Interview: Justin Coleman of Krigsgrav on “Leave No Path to Follow,” Getting Personal, and Capturing Moments in Time

Krigsgrav

The singular beauty of Krigsgrav and their latest Leave No Path to Follow is how it updates the template of classic Peaceville doom and forges a deeply personal connection with the listener – no easy feat in this day and age of instant music access.  It’s no secret how much we dug the album, but the constant evolution between albums and the choice to look inward with the new one had us curious to dig deeper, so we reached out to Justin Coleman (guitar, vocals) to give up the ghost on the making of the album and the path the band has and will continue to tread.  Be sure to check out the new album with the embed contained within and turn it up loud as we get into the details.  

Krigsgrav-Leave-No-Path-To-Follow

From the traditional black metal of Waves of Degradation to the more folk and gaze elements of The Carrion Fields no two Krigsgrav albums sound alike,  and Leave No Path To Follow seems to further reinforce this progression.  The new album evokes much more of a classic Peaceville doom vibe meshing with the black and death and (obviously) your personal imprint.  What was the inspiration to move in this direction?

Our inspiration to create the sound we did on Leave No Path To Follow was to just do something different from what we’ve done before. That’s very cliche and not a super interesting answer, but it’s true.  That rings true for all of our albums actually. I think, for me personally, if you’re not willing to challenge yourself as an artist or work with a different pallet then what’s the point?  David and I both love doom metal and wanted to integrate more of that into our sound and figured it was worth a shot. Each Krigsgrav album is usually sparked with a single riff or concept/aesthetic between David and I.  For example with Leave No Path To Follow, I sent David a portion of “Forging with Broken Hands” (the first song written for this album).  I knew it was different from our other albums, but still had what we consider the core of our sound.  He liked it, so I asked if he would be interested in writing an entire album in this style, as that was where my headspace was at the time. He agreed and the rest just came from taking that idea and working in that direction over the course of a year.   Your evaluation of integrating early 90’s Peaceville/Avante Garde/No Fashion era influence is spot on and something that was a big influence when writing this album. Older My Dying Bride (Turn Loose the Swans/The Angel and the Dark River), Katatonia (Brave/Tonight’s Decision) , Dissection (Somberlain), Kvist, etc are very inspirational for us.  There is still a lot of magic in those albums.

There’s always been a focus on nature and mankind’s relationship to it – particularly on The Carrion Fields – but Leave No Path… seems to emanate sorrow, loneliness and loss. While this could certainly tie into the current state of the world and our place in it but I get the sense there’s a deeper meaning or experience behind it.  Can you elaborate on the themes at play in the album?

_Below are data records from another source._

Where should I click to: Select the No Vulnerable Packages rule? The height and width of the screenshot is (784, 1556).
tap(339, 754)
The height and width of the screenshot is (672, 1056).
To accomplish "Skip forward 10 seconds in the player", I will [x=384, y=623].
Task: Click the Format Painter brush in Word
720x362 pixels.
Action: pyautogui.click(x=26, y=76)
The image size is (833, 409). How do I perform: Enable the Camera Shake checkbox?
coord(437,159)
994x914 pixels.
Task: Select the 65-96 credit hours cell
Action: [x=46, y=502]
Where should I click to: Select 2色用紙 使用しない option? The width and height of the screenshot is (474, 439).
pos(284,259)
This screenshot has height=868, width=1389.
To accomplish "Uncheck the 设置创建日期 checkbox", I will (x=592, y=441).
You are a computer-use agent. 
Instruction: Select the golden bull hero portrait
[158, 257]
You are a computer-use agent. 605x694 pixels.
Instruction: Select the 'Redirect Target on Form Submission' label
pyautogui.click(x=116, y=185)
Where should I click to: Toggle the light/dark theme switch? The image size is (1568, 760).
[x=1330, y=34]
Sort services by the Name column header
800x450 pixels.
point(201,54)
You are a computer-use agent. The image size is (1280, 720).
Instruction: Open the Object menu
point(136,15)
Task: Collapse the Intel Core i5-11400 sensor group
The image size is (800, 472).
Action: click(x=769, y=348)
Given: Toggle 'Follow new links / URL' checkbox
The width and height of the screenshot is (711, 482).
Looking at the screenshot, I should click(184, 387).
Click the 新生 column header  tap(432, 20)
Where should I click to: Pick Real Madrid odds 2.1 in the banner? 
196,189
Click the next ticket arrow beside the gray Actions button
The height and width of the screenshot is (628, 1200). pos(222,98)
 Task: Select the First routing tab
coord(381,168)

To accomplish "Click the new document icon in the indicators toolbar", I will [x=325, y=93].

Sure.  Leave No Path To Follow is a very personal album that is lyrically and musically from a very angry, depressed and somewhat hopeful place.  It focuses on the personal journey thru those emotions and was written from the direct perspective of myself and David.  The time period of writing this album was a difficult one that honestly could have led the end of the band. There was a lot of frustration and turmoil that we harnessed into the music and lyrics, so what you’re getting on the album is all of that.  The prior two albums were very existential in the fact that they focused on man’s place in the world physically and metaphysically and our eventual demise as a species. This album is more about the personal downfall of an individual from a very direct and intimate point of view.  The lyrics aren’t veiled in esoteric meaning or metaphors this time. This album called for pure honesty and openness with these topics personally. Not to say that the other albums were not personal, but this album is a direct conduit to what was going on at the time it was written. I think it has a rawer and more ‘real’ end result because of that.  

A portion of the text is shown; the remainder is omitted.